### Set problem
Repeat the items between the line containing "Task: Click the right widget's resize handle" and the end of the items, inclusive, leaving the pictures out of your answer.

======== Input records ========

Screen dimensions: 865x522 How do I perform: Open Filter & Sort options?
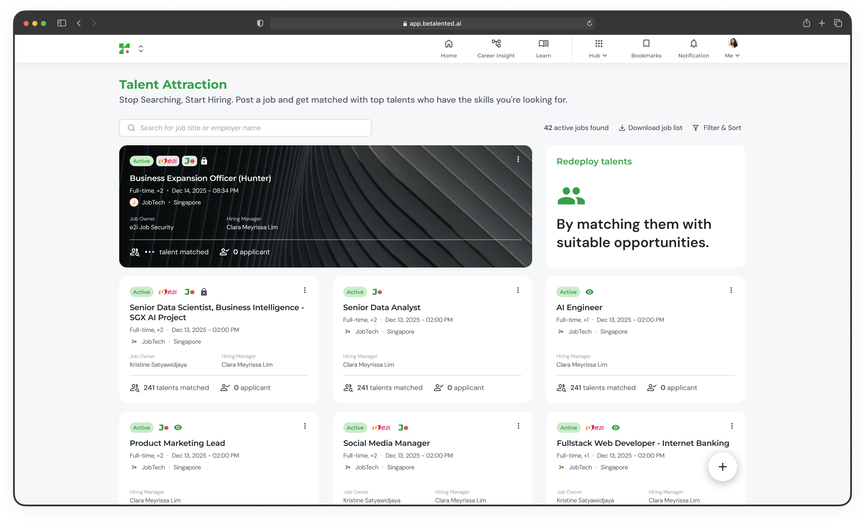click(x=717, y=128)
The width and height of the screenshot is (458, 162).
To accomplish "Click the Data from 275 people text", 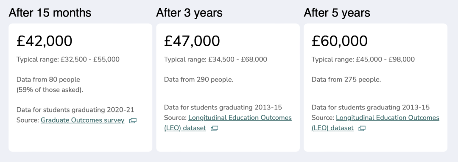I will point(346,80).
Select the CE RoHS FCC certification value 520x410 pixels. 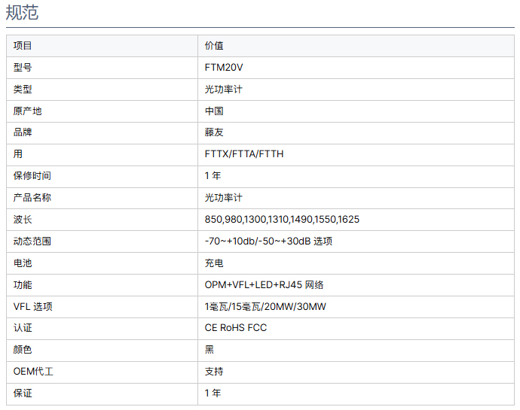[236, 328]
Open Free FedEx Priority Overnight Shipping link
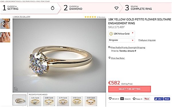Viewport: 172px width, 107px height. 128,47
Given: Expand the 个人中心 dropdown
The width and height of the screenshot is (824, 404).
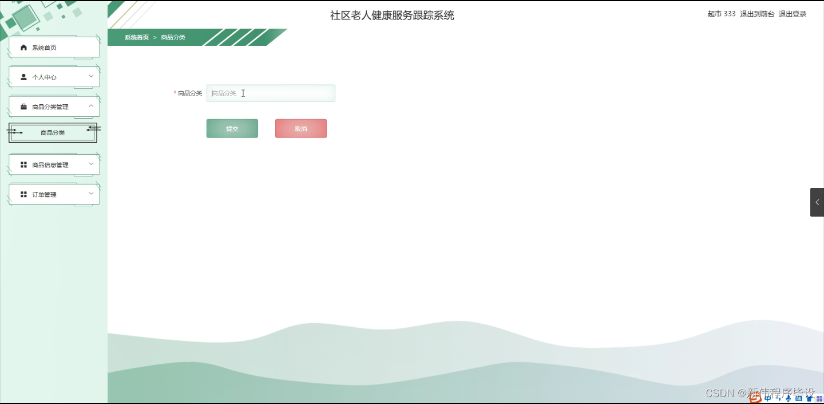Looking at the screenshot, I should pyautogui.click(x=90, y=76).
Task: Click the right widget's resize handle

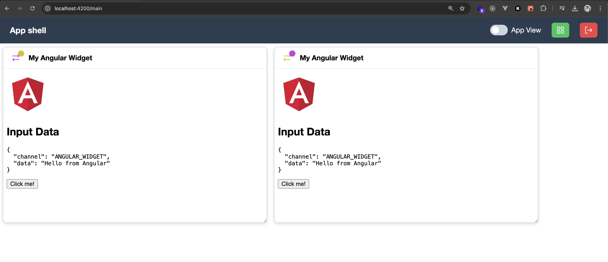Action: point(536,221)
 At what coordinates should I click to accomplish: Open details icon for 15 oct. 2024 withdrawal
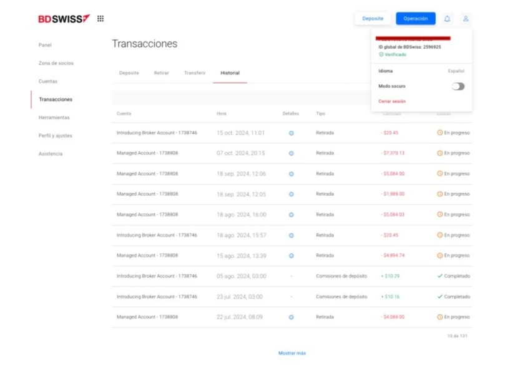coord(291,133)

========

### The result
Task: Click the right widget's resize handle

Action: point(536,221)
 At what coordinates should I click to accomplish: Open details icon for 15 oct. 2024 withdrawal
coord(291,133)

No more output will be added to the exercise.